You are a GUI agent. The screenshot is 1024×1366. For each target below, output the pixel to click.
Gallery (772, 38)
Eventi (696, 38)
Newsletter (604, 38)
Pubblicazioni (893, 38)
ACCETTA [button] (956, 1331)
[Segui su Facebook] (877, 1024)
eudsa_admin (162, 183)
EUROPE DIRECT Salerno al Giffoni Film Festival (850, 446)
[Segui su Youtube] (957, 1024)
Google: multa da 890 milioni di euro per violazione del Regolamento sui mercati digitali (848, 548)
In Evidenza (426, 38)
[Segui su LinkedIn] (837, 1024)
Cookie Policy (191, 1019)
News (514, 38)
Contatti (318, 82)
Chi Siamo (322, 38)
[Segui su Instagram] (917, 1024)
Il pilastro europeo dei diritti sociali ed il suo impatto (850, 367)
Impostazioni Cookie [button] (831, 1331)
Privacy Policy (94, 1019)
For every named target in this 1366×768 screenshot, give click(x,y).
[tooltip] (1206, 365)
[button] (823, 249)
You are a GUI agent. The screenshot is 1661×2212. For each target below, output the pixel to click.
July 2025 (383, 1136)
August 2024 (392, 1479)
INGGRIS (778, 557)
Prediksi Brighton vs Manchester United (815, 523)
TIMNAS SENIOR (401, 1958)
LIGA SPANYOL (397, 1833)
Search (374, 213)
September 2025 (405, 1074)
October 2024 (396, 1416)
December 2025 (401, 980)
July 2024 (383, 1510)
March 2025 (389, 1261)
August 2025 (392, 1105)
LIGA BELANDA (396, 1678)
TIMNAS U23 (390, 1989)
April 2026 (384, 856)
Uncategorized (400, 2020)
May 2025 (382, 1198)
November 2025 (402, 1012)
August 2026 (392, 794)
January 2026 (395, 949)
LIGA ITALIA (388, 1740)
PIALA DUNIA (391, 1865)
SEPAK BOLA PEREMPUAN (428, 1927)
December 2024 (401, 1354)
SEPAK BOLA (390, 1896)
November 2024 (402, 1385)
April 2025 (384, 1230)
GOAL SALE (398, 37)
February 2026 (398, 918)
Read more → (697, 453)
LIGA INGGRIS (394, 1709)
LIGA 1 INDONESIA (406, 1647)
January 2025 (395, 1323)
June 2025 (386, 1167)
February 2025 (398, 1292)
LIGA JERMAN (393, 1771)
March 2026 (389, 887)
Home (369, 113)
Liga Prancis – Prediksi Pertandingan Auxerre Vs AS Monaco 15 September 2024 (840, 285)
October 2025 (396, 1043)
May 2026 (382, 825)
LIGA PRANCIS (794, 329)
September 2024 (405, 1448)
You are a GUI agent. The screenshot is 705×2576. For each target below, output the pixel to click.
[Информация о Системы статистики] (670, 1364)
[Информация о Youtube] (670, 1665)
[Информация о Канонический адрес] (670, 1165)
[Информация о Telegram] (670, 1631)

+++

Look over the records above and copy each line that includes the string "Prediksi".

• _Result of this task_:
Prediksi Brighton vs Manchester United (815, 523)
Liga Prancis – Prediksi Pertandingan Auxerre Vs AS Monaco 15 September 2024 (840, 285)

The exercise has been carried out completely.